Wednesday, 25 March 2009

E-Day

= endoscopy day!

I mentioned previously about how self-harm has become a complete "non-issue" for me. I don't think about it, talk about it and definitely don't consider it. Quite the opposite. It's left me with a literal phobia of pain in any way, shape or form What most people might describe as a "minor headache" is unbearable for me. I will call my mom up crying if I stub my toe- it's really bizarre coming from someone with my history. I am also noticing a similar thing with food- I have ZERO tolerance for being hungry or thirsty. I am actually terrified of it. I don't know if it's because I am scared I'll not be able to stop eating when I DO get food, or if it's the memories and associations it stirs up, but it's so freaking uncomfortable for me to NEED something I can't have at that moment. Has anyone else noticed that through recovery they completely lose the ability to tolerate hunger? The word "hangry" has become a regular part of my vocabulary! It's rare that I recognise hunger signals- I think that might be part of the problem. That by the time I DO notice that my body wants food I do feel absolutely horrible, so then I associate hunger with waiting/not eating until suchandsuchatime/not able to focus until I DO eat/horrible physical feelings so I guess it's understandable that I hate it.

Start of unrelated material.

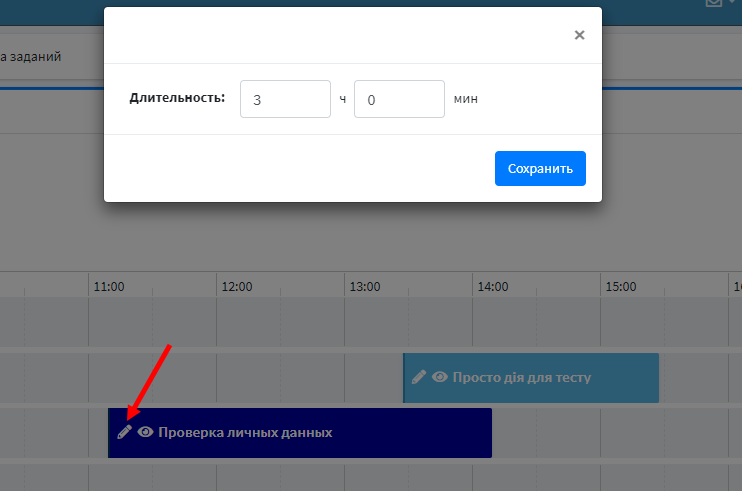Toggle eye icon on 'Просто дія для тесту'

(x=439, y=377)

Suffice to say, today wasn't my idea of fun. I had to completely fast for 12 hours before the procedure which meant skipping breakfast (throwing my whole day's schedule off- more on that later) and by 11am I was really getting unnecessarily agitated. I didn't actually feel hungry by that point, but I was so scared that it would hit me suddenly and uncontrollably. Then the endoscopy itself. I was due to be sedated but my blood pressure was too low- they gave me a tiny dose to relax me then carried out the whole thing with me fully conscious of what was happening. I don't know if he is used to doing this on knocked-out patients, or is just REALLY rough, but good lord I was in agony. Well, MY idea of agony :P All went smoothly though and I was sent home under strict instructions to avoid operating heavy machinery and signing legal documents for 24 hours. So no house buying/getting married until tomorrow night at least. Haha :)

Enough of my whining. The sedation didn't kick in for the procedure but am pretty wiped out this afternoon. So YAY for having internet access/being able to blog, but BOO to wanting to just go to bed!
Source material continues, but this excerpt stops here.